Items from a data source
====

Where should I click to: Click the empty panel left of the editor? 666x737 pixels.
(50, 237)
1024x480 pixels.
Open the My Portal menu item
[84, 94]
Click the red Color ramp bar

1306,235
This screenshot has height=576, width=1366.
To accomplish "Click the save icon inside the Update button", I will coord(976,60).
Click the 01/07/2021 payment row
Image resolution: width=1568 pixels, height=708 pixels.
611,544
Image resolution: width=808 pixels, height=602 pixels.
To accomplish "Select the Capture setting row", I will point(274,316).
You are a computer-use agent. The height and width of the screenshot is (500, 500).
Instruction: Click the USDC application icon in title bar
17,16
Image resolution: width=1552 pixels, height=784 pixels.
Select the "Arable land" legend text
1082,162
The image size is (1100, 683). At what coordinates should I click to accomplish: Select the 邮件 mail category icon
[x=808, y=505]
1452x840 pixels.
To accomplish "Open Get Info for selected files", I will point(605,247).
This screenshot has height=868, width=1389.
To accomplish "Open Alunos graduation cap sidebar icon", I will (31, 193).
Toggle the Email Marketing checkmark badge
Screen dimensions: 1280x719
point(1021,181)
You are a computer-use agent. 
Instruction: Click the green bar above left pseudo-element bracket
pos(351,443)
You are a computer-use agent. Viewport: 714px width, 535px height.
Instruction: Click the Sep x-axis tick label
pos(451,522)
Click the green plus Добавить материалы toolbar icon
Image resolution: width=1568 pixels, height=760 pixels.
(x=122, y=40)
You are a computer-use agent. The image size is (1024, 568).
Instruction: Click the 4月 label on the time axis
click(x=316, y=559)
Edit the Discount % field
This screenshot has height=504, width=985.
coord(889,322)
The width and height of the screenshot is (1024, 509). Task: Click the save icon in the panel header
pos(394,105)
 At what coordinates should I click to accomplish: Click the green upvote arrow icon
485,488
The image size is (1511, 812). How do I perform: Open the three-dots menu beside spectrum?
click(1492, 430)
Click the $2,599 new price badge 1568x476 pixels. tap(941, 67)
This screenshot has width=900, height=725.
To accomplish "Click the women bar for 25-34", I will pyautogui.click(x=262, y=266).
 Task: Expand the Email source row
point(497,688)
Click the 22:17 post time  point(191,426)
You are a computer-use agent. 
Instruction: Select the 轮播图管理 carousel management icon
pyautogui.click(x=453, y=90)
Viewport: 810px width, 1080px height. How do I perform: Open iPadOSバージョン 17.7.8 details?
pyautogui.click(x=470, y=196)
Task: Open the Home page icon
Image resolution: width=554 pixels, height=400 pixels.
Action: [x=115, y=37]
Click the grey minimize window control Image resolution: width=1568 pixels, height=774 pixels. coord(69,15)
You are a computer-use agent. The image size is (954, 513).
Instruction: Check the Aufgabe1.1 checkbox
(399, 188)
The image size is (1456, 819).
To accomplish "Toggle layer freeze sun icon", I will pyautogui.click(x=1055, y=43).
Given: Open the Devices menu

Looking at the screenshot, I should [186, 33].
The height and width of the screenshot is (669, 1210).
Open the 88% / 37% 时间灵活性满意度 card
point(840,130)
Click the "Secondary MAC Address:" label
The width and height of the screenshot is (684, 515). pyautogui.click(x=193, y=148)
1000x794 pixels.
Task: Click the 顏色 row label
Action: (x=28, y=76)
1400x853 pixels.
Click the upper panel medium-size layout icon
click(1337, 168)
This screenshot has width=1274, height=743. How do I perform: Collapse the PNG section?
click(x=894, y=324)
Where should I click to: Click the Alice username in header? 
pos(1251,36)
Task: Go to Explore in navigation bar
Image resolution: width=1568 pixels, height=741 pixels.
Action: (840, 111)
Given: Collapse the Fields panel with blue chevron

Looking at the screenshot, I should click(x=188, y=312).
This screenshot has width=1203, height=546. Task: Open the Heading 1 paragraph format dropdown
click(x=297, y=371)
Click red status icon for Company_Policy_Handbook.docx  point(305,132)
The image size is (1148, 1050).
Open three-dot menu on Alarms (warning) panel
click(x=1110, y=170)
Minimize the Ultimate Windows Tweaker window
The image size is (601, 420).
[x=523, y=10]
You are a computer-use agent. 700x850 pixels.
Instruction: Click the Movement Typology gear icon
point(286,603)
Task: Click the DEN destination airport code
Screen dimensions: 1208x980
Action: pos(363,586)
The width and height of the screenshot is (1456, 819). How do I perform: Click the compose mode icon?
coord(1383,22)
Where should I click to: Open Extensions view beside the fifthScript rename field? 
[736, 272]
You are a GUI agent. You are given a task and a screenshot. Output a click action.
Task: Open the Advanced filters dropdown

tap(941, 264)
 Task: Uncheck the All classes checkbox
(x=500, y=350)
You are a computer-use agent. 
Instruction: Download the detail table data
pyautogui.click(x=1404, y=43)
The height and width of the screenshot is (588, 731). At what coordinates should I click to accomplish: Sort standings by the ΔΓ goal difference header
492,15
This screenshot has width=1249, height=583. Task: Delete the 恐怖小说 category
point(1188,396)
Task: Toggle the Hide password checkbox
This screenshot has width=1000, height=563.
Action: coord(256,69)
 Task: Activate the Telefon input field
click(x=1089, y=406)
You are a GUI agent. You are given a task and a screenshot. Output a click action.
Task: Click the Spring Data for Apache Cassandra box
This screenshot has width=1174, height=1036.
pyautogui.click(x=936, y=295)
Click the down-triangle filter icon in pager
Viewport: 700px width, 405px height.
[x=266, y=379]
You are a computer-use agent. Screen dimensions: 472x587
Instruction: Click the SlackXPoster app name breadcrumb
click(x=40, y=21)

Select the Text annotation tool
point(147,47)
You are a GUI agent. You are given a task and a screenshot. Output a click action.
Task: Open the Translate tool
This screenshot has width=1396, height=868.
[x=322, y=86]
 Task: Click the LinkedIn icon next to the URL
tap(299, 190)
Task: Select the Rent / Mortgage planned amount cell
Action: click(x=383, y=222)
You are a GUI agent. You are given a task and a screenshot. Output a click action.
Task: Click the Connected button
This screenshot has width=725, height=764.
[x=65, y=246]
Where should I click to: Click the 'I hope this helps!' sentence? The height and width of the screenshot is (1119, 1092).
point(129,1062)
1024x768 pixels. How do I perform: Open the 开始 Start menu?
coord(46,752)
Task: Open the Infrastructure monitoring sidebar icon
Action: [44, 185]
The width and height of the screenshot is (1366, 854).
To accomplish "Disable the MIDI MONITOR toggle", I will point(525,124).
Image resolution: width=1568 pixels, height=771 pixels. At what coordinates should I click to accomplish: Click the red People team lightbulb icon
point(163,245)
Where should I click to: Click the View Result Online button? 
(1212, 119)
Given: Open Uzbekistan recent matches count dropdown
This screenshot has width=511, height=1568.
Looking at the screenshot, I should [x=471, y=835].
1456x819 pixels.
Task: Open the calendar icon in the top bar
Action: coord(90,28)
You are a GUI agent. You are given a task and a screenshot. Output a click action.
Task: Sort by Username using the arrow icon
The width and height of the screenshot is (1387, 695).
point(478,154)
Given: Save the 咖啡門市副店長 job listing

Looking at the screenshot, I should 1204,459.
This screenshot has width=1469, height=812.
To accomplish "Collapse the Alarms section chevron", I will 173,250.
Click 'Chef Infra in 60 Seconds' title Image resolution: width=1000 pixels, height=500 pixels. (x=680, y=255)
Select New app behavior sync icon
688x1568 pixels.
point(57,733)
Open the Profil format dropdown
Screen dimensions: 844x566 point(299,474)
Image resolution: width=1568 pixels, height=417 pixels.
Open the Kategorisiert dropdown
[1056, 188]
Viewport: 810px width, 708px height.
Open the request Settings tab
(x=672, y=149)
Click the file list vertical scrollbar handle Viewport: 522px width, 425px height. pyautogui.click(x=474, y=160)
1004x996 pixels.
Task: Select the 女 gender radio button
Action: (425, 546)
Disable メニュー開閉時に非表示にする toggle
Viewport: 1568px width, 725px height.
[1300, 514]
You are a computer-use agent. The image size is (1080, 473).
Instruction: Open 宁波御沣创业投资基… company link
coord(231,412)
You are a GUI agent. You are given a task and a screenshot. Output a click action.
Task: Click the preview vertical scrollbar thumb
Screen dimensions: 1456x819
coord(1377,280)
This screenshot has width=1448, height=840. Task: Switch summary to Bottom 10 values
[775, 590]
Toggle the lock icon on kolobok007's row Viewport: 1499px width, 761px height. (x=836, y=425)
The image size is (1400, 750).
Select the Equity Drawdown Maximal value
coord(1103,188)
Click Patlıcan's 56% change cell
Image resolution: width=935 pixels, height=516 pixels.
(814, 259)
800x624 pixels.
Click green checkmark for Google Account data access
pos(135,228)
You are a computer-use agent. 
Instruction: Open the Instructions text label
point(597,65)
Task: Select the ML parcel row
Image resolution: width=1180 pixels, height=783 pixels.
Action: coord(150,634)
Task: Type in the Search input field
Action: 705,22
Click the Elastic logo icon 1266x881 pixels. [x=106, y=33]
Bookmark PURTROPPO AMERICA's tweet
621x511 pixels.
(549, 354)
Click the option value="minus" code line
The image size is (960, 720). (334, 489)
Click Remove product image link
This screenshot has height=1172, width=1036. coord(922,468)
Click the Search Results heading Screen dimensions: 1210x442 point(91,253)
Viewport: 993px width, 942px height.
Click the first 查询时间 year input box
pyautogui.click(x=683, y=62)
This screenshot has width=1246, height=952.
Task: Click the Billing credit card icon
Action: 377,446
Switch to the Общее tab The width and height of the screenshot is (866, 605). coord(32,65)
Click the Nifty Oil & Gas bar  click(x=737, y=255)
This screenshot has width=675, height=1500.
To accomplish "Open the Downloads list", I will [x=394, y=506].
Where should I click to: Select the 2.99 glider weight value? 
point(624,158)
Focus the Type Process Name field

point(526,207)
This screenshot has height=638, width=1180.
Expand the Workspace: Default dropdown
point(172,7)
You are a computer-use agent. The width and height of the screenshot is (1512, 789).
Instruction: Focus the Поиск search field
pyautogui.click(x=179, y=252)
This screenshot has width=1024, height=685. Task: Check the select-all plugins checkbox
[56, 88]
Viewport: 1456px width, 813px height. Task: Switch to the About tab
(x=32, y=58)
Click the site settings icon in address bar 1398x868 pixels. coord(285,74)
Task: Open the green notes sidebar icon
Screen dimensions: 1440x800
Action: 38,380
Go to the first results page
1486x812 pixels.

====

■ **Goal**:
Reproduce verbatim the lines from the line containing "Task: Go to Explore in navigation bar" to the line containing "Looking at the screenshot, I should click(x=188, y=312).", both included.

■ **The reply**:
Task: Go to Explore in navigation bar
Image resolution: width=1568 pixels, height=741 pixels.
Action: (840, 111)
Given: Collapse the Fields panel with blue chevron

Looking at the screenshot, I should click(x=188, y=312).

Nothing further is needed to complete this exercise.